▶ _DATA FOR REVIEW_:

────

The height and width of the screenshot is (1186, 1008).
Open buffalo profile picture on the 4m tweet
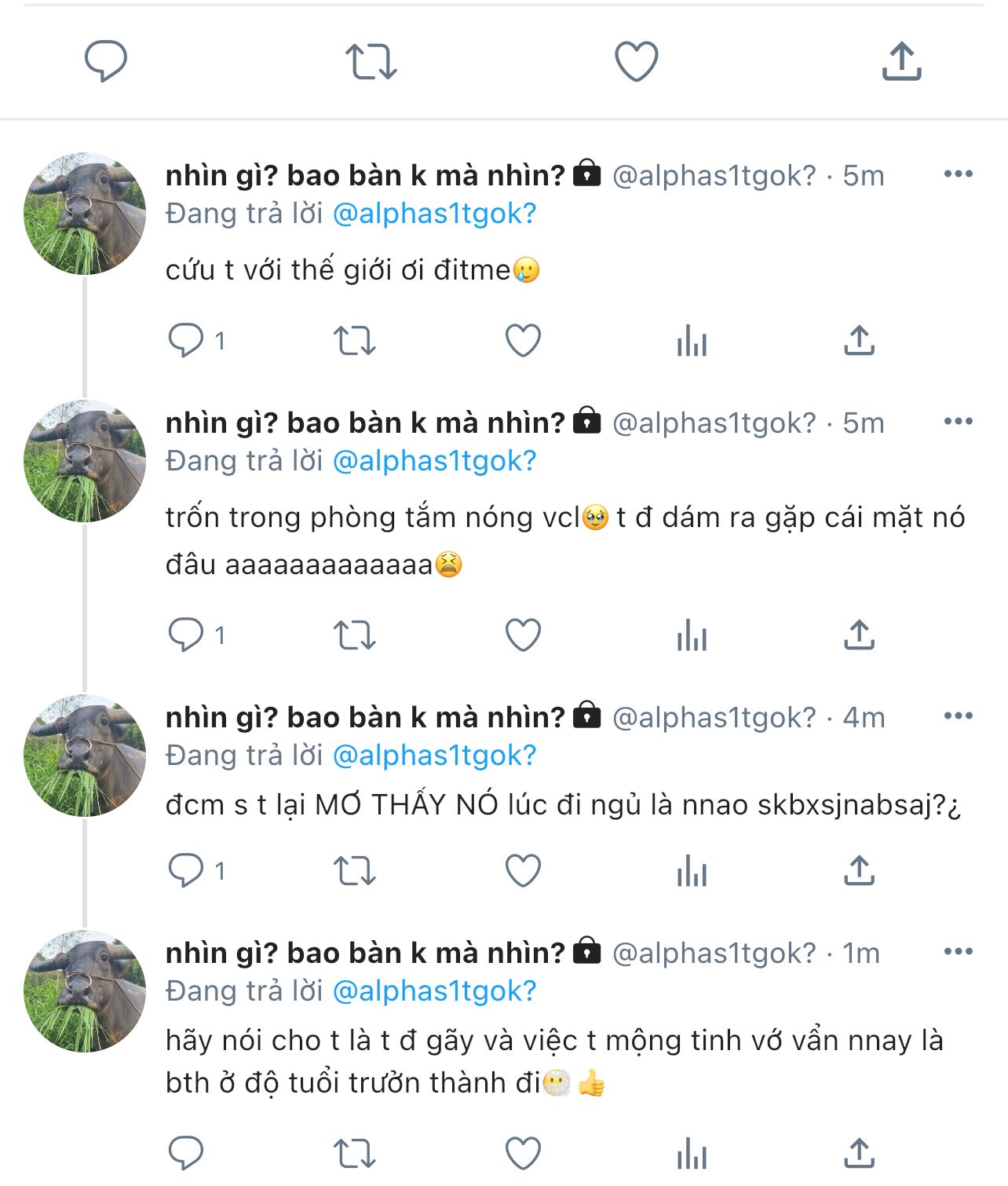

────

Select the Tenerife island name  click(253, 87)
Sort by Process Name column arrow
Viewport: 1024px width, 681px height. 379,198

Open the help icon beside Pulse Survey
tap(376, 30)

────

From the material above, set down exactly the lines starting at the one with "The height and" and ending at the one with "Open buffalo profile picture on the 4m tweet", end lines included.

▶ _ANSWER FOR THE TASK_:
The height and width of the screenshot is (1186, 1008).
Open buffalo profile picture on the 4m tweet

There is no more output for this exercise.